= SUPPLIED RECORDS =

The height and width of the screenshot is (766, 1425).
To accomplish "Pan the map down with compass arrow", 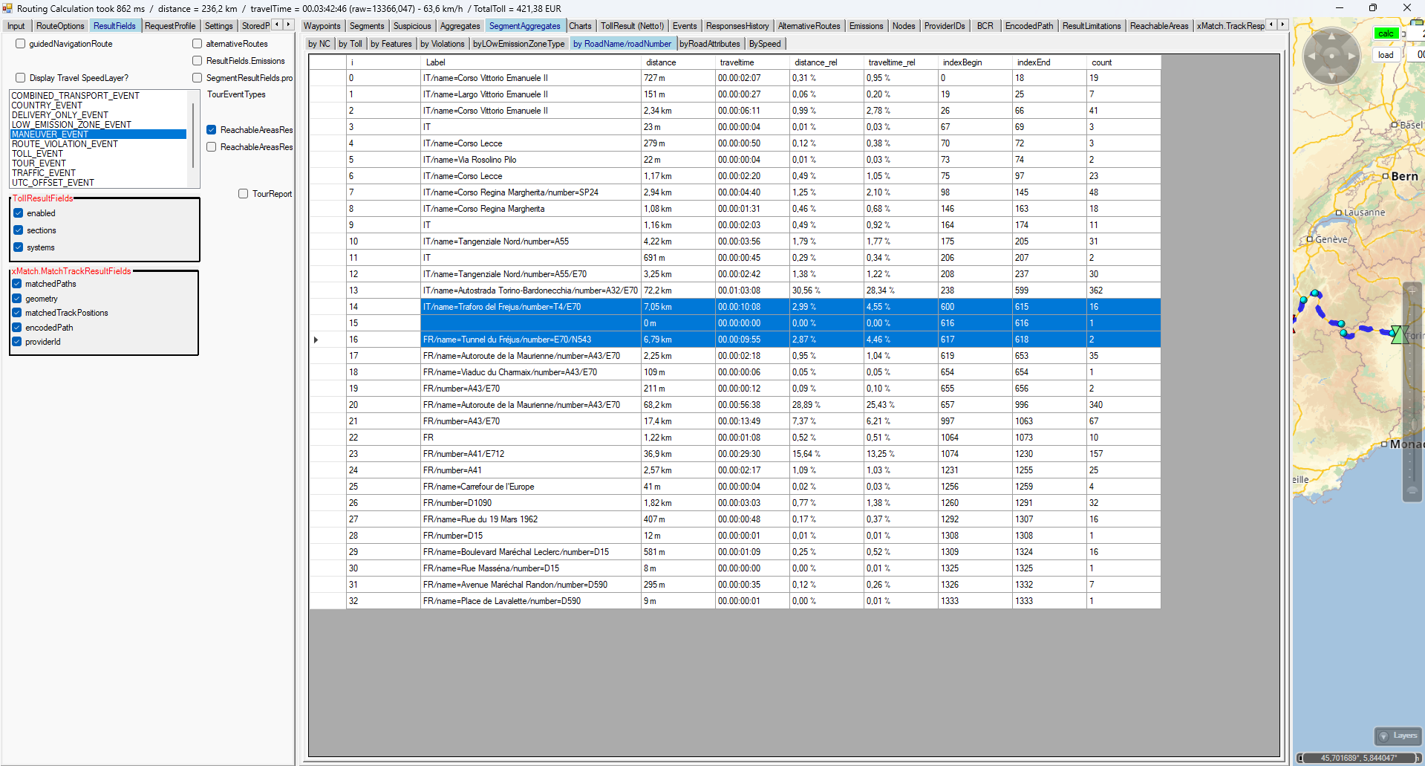I will (x=1331, y=75).
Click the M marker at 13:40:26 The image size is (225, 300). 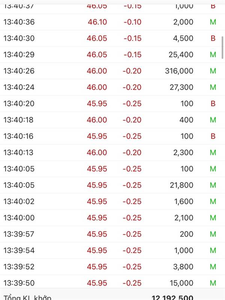pyautogui.click(x=213, y=71)
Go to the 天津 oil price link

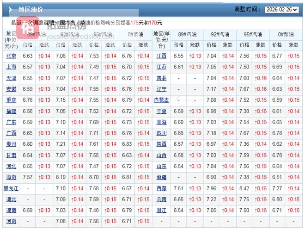[x=11, y=78]
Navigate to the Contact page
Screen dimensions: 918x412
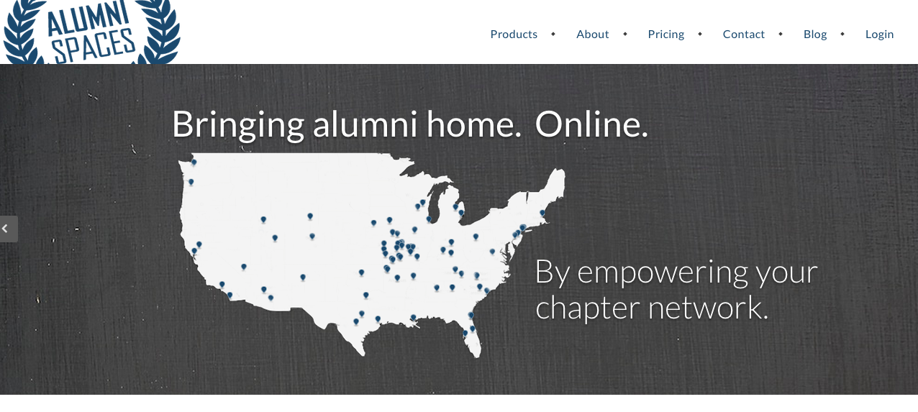[x=744, y=34]
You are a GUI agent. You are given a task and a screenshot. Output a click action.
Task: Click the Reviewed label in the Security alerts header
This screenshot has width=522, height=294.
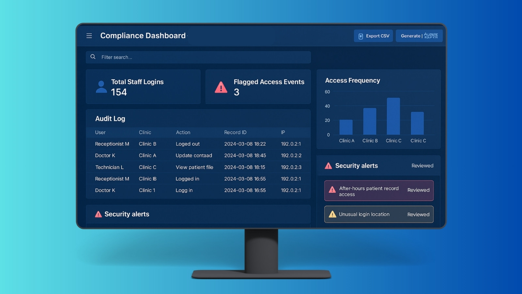pyautogui.click(x=422, y=166)
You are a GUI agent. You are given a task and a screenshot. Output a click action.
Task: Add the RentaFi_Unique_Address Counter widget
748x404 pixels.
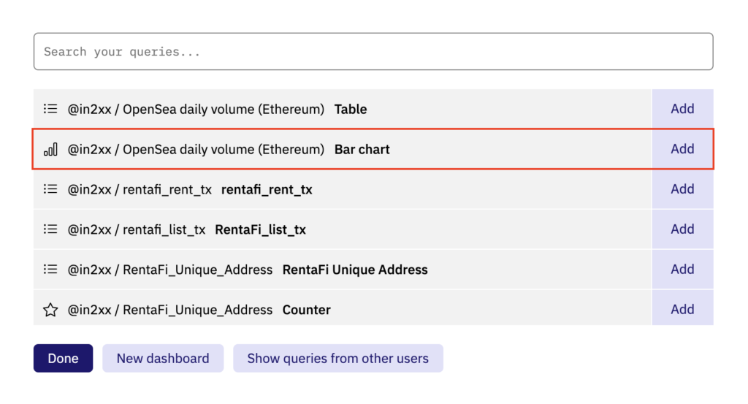point(682,310)
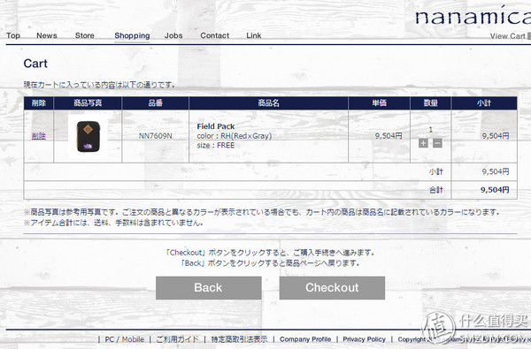Open the Link menu item
The height and width of the screenshot is (349, 531).
point(254,35)
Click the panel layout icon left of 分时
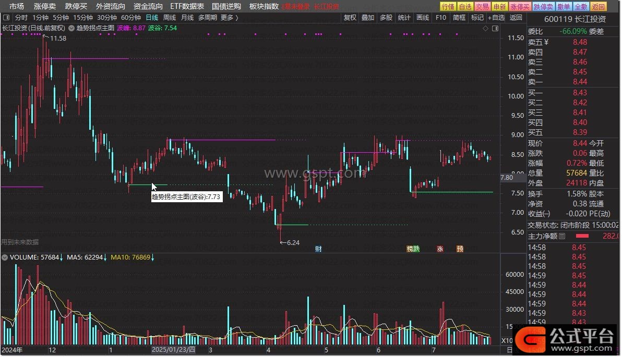 coord(6,17)
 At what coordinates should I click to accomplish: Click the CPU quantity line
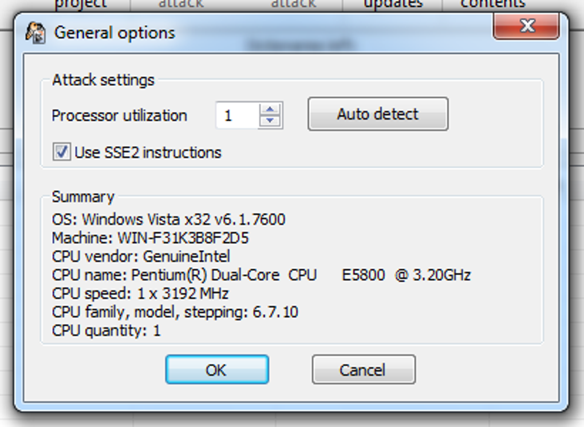point(106,330)
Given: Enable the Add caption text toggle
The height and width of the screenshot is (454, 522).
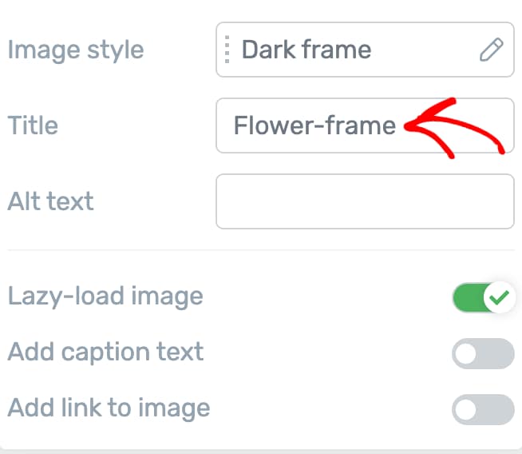Looking at the screenshot, I should [x=483, y=353].
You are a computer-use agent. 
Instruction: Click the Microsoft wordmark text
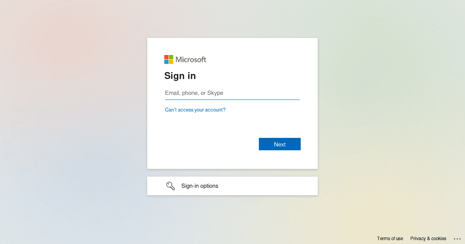tap(191, 59)
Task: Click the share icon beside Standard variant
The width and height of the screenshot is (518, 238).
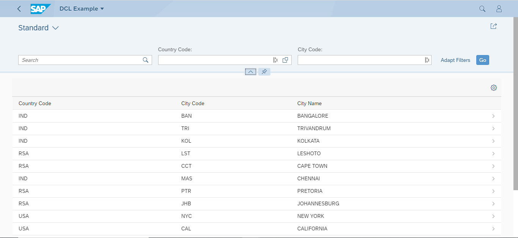Action: pos(493,26)
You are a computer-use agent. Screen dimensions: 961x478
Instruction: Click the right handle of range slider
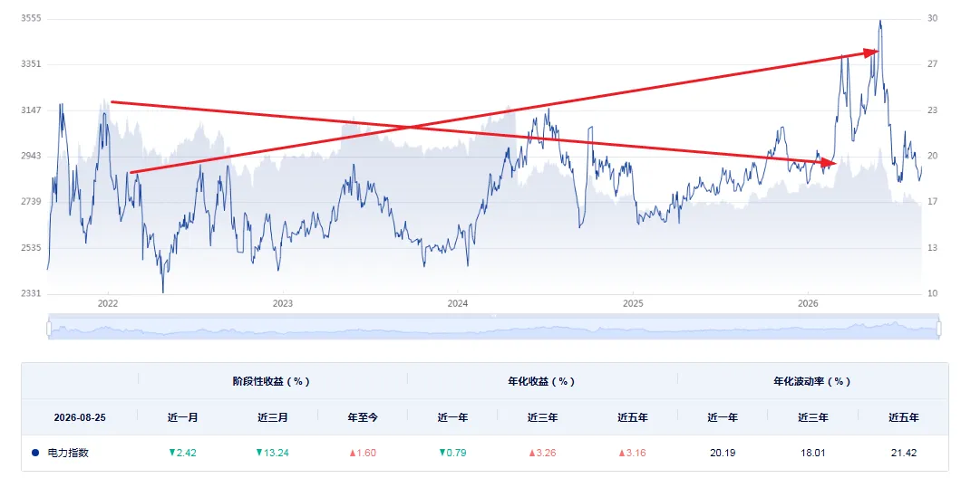pos(938,329)
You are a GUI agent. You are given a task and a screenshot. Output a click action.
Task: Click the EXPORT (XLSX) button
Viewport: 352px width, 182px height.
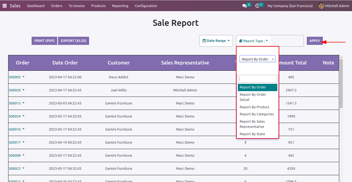point(73,41)
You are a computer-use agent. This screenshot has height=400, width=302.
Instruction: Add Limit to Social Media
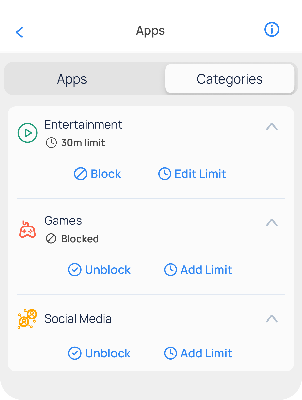pyautogui.click(x=198, y=353)
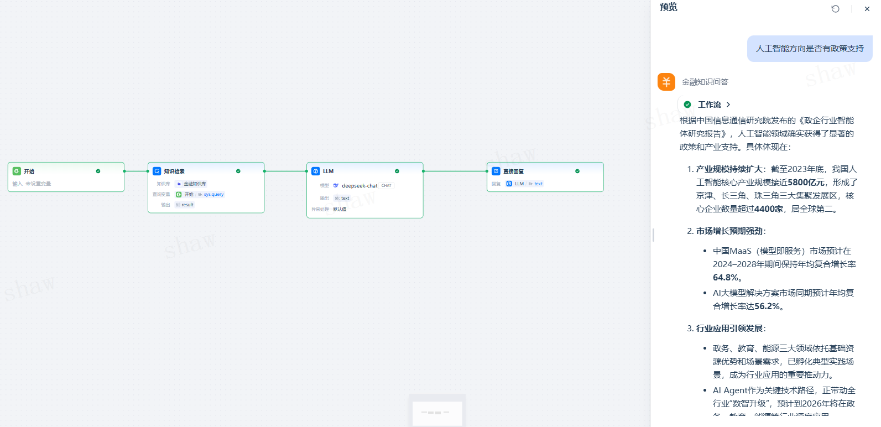Click the green status check beside 工作流
881x427 pixels.
pyautogui.click(x=687, y=105)
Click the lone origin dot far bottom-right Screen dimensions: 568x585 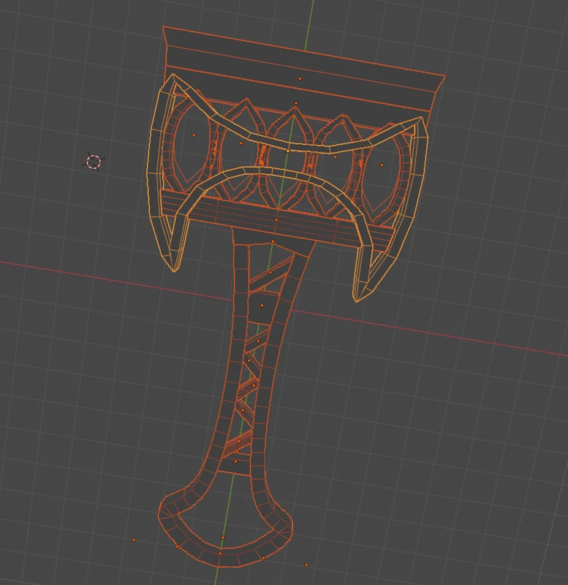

= DIRECTIONS =
Only the lines of the listing above from the one with "Click the panel layout icon left of 分时" through the one with "Given: Enable the Add caption text toggle" should be output, exactly, with both ends kept and pictures left out.

= EXERCISE SOLUTION =
Click the panel layout icon left of 分时
 coord(6,17)
 At what coordinates should I click to accomplish: Click the CPU quantity line
point(106,330)
Given: Enable the Add caption text toggle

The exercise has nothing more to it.